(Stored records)
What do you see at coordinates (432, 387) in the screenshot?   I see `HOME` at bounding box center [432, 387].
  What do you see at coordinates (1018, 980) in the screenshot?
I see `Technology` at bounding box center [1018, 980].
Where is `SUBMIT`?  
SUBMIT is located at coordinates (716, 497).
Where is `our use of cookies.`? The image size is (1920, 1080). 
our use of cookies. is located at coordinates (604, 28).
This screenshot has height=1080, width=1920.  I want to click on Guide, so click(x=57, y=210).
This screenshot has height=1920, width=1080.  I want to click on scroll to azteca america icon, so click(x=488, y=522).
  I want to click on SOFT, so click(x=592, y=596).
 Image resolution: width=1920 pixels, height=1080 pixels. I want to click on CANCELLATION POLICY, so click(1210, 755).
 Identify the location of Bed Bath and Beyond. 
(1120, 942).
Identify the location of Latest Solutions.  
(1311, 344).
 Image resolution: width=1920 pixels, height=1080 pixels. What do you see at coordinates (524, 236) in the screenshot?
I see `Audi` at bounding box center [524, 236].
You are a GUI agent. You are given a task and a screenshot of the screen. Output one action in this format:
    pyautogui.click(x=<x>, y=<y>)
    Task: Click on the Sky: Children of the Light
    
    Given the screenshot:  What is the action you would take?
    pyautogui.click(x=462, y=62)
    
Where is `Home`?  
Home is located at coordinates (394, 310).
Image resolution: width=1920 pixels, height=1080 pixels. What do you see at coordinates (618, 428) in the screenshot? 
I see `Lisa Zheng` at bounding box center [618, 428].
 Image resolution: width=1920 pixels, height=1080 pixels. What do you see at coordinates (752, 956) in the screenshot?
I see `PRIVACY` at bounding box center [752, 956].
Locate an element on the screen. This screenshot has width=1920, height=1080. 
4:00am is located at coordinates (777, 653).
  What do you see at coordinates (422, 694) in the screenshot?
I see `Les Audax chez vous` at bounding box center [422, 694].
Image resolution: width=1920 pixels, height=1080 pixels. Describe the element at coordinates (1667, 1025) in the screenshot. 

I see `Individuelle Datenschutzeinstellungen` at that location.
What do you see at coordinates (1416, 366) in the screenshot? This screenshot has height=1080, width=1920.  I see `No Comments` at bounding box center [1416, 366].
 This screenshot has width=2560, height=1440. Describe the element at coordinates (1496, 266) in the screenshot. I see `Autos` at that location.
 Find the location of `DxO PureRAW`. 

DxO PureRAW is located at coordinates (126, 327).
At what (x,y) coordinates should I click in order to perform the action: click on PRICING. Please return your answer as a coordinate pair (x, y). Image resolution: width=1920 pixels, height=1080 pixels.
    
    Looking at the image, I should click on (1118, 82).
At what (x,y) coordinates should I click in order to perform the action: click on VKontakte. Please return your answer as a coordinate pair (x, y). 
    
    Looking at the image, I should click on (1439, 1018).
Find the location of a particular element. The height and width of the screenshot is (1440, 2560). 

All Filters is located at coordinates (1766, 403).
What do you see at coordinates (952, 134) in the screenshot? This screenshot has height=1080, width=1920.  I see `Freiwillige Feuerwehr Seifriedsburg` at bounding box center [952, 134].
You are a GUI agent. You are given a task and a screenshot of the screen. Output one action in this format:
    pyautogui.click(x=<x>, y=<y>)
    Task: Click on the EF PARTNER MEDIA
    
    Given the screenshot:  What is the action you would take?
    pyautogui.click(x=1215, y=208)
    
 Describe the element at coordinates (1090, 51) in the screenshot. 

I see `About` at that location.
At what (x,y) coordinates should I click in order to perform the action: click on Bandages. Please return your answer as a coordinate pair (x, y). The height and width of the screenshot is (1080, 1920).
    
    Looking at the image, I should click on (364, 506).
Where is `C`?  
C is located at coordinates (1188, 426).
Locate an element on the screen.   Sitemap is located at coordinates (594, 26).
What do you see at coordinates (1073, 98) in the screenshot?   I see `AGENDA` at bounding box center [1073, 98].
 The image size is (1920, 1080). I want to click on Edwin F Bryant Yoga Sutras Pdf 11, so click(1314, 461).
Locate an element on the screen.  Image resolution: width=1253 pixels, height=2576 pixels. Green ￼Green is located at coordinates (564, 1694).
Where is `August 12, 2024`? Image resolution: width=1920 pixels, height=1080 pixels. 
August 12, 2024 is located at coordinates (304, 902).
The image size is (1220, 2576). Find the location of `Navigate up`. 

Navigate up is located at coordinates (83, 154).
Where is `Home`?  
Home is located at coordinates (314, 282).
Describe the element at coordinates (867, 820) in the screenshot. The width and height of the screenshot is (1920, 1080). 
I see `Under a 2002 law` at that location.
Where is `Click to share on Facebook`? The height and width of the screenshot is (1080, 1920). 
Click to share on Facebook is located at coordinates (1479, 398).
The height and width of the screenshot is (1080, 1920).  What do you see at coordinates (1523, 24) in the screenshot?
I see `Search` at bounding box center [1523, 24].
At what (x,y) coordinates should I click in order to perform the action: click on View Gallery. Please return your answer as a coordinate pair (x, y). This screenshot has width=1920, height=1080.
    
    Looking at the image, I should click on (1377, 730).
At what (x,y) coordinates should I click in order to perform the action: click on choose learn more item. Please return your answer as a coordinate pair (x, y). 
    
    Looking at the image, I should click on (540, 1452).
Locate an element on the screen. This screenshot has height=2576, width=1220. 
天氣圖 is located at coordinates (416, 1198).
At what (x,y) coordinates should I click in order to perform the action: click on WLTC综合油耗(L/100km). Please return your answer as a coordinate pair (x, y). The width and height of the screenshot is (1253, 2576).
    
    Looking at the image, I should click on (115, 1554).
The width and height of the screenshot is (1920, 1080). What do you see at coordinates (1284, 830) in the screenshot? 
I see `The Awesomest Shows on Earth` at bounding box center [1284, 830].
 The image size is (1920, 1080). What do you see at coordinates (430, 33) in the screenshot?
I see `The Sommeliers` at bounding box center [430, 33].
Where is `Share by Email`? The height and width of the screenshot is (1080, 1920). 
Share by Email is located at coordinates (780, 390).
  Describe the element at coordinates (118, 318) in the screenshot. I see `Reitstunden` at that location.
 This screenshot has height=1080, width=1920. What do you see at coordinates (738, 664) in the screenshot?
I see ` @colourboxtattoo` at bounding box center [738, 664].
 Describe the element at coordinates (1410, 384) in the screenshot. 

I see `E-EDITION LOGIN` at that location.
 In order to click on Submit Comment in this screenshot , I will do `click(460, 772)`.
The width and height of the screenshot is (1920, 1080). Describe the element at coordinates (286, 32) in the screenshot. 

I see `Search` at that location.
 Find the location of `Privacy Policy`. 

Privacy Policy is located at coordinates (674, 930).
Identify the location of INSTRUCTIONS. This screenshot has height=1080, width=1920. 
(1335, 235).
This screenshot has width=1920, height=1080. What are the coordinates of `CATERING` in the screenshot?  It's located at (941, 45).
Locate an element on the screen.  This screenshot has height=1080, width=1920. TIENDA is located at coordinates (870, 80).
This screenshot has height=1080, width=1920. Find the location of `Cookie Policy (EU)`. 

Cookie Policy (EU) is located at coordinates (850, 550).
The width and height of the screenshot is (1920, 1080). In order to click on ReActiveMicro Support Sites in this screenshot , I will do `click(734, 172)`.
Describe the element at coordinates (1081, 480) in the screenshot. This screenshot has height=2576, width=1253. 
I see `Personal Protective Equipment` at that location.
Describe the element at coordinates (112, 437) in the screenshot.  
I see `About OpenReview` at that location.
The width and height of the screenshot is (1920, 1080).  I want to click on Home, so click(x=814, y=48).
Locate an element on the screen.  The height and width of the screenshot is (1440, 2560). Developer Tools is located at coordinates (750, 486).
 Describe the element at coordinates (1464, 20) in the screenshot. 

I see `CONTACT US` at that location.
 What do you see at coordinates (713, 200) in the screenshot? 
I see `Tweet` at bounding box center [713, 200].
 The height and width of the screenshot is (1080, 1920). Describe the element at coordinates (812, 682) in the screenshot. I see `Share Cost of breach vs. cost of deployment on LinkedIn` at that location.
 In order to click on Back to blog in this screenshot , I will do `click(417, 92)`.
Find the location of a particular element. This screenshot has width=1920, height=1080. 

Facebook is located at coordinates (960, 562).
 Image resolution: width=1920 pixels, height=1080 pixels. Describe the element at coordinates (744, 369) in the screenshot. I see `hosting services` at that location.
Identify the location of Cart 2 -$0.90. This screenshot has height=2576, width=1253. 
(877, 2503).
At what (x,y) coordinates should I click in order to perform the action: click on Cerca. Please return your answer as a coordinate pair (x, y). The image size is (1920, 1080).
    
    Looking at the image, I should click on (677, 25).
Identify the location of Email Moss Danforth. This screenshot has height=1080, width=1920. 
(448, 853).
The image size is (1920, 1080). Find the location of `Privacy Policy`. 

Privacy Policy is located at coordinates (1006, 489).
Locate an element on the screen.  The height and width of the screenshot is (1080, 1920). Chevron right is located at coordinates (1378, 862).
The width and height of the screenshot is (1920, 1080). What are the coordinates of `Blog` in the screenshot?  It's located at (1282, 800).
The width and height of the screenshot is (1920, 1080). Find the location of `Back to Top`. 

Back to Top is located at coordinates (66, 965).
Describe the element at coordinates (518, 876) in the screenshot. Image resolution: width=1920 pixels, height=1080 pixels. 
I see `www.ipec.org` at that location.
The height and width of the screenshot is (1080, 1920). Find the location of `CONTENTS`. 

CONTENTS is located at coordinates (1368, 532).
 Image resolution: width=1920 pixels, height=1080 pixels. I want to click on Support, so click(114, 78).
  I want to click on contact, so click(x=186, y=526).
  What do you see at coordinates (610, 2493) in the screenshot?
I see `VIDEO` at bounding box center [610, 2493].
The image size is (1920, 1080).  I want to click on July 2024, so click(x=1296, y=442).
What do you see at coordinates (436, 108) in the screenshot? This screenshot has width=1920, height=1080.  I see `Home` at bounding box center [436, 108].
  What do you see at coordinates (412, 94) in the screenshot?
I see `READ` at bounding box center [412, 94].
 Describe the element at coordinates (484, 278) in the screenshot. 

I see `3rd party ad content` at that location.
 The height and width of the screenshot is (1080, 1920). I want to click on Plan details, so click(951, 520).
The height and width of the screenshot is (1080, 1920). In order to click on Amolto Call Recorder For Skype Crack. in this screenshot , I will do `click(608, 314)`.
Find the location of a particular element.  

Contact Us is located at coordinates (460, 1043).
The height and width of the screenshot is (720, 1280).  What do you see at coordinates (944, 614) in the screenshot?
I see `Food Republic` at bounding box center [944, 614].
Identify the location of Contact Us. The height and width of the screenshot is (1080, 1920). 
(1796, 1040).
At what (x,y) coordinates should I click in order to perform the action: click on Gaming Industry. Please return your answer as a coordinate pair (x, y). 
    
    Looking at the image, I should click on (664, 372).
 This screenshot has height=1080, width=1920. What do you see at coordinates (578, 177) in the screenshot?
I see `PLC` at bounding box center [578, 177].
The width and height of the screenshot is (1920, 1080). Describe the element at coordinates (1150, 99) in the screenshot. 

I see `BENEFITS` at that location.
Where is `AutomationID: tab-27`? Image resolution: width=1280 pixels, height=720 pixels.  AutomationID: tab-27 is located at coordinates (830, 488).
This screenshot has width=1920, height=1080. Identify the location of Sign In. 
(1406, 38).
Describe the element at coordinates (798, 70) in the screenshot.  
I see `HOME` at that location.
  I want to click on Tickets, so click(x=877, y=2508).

» Problem to work on
Reproduce only the lines running from the start of the listing down to the line containing "This screenshot has height=1920, width=1080.", swapping "image size" for "screen size" and leaving everything else unchanged.

» Full answer
What do you see at coordinates (432, 387) in the screenshot?   I see `HOME` at bounding box center [432, 387].
  What do you see at coordinates (1018, 980) in the screenshot?
I see `Technology` at bounding box center [1018, 980].
Where is `SUBMIT`?  
SUBMIT is located at coordinates (716, 497).
Where is `our use of cookies.`? The screen size is (1920, 1080). 
our use of cookies. is located at coordinates (604, 28).
This screenshot has height=1080, width=1920.  I want to click on Guide, so click(x=57, y=210).
This screenshot has height=1920, width=1080.  I want to click on scroll to azteca america icon, so click(x=488, y=522).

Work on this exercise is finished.